Low-level Usage

Loading HDT files

The main class for directly manipulating HDT document using rdflib_hdt is rdflib_hdt.HDTDocument. Upon creation, it searches for an index file in the same directory than the HDT file you wish to load. For example, if you load a file /home/awesome-user/test.hdt, rdflib_hdt.HDTDocument will look for the index file /home/awesome-user/test.hdt.index.v1-1.

Warning

By default, an HDTDocument discards RDF Terms with invalid UTF-8 encoding. You can change this behavior with the safe_mode parameter of the constructor.

Note

Missing indexes are generated automatically, but be careful, as it requires to load all HDT triples in memory!

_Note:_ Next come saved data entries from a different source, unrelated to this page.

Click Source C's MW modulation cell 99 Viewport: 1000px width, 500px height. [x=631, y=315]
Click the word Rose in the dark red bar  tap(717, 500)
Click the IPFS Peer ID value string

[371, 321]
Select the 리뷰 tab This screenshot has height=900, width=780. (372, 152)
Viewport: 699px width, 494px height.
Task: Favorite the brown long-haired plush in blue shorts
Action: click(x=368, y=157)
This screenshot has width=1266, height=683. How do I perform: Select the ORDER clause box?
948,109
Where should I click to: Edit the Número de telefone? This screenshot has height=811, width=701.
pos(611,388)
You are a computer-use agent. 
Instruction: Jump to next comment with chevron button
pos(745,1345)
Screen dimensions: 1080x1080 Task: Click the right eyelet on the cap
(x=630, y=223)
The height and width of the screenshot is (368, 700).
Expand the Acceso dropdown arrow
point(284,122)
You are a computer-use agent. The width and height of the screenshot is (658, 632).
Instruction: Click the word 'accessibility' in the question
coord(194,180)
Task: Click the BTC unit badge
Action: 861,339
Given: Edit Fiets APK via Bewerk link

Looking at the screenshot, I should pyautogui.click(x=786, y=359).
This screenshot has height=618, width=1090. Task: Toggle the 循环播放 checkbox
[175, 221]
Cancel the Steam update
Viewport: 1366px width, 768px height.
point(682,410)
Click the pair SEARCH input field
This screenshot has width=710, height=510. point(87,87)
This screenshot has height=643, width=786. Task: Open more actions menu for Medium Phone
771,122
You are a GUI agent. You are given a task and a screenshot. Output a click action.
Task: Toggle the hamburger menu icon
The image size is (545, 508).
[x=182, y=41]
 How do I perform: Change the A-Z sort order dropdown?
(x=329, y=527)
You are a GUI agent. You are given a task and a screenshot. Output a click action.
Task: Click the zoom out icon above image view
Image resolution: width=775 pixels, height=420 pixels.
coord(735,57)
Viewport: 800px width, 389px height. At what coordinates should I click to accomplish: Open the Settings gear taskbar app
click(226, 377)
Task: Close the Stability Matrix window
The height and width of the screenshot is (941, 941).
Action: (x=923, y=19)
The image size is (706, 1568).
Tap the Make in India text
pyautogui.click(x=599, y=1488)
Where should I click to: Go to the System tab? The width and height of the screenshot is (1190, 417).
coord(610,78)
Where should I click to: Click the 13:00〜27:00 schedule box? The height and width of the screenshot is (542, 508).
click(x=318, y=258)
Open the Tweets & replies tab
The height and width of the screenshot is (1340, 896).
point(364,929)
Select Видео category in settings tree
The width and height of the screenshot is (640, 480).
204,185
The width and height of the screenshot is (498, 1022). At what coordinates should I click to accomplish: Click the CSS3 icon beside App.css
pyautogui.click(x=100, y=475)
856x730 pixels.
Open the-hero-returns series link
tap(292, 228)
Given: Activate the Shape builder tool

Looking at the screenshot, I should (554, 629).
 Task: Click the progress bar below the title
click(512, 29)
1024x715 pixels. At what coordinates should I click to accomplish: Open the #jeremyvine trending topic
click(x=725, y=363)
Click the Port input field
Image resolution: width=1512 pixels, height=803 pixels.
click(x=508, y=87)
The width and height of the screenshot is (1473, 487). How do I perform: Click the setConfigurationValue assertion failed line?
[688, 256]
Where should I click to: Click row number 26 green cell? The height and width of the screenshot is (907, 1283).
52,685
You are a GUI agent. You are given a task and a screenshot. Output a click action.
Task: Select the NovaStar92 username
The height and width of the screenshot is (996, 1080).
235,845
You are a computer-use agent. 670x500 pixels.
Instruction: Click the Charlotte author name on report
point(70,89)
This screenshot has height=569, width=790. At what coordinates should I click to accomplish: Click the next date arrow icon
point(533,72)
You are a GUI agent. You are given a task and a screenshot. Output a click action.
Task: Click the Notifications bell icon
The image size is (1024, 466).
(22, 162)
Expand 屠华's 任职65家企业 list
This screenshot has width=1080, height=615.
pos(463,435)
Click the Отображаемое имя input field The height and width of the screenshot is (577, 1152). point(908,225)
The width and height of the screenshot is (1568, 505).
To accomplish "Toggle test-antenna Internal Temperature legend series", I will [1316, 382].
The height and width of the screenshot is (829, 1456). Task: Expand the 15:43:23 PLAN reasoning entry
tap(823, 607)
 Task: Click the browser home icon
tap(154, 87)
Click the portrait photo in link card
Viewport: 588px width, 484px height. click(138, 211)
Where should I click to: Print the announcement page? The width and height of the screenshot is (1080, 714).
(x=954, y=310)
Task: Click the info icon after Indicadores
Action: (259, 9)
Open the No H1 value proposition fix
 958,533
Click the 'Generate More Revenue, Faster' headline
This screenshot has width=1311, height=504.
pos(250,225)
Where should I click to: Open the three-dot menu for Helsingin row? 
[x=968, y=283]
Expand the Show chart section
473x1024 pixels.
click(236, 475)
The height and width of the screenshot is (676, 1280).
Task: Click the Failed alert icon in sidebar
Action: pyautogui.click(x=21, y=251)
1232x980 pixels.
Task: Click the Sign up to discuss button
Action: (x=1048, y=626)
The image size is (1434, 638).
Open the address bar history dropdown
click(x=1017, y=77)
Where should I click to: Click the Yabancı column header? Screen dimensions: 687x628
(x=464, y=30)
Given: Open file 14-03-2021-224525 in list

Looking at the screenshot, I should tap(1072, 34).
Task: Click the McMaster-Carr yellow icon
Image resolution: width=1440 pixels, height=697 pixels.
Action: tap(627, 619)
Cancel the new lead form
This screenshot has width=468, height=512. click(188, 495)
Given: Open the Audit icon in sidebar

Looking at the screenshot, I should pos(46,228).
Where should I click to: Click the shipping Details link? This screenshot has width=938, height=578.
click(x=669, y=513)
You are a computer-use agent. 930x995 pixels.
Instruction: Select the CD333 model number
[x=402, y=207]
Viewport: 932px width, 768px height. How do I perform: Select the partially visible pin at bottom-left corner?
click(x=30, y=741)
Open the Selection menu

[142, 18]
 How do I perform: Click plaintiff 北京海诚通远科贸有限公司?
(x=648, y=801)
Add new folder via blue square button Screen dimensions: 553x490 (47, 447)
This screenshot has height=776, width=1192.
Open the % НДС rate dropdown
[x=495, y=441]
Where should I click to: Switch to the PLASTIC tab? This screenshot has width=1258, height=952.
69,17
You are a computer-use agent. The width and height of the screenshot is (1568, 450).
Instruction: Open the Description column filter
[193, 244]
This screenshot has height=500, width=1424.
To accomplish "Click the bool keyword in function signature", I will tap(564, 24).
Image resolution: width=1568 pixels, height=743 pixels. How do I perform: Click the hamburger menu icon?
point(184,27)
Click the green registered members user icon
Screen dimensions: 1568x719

from rdflib_hdt import HDTDocument

# Load an HDT file.
# Missing indexes are generated automatically, add False as the second argument to disable them
document = HDTDocument("test.hdt")

# Display some metadata about the HDT document itself
print(f"Number of RDF triples: {document.total_triples}")
print(f"Number of subjects: {document.nb_subjects}")
print(f"Number of predicates: {document.nb_predicates}")
print(f"Number of objects: {document.nb_objects}")
print(f"Number of shared subject-object: {document.nb_shared}")

Searching for triples

You can search for all RDF triples in the HDT file matching a triple pattern using rdflib_hdt.HDTDocument.search(). It returns a 2-element tuple: an rdflib_hdt.HDTIterator over the matching RDF triples and the estimated triple pattern cardinality.

Note

The rdflib_hdt.HDTDocument.search() method also accepts limit and offset parameters, to perform range queries over the matchinf RDF triples.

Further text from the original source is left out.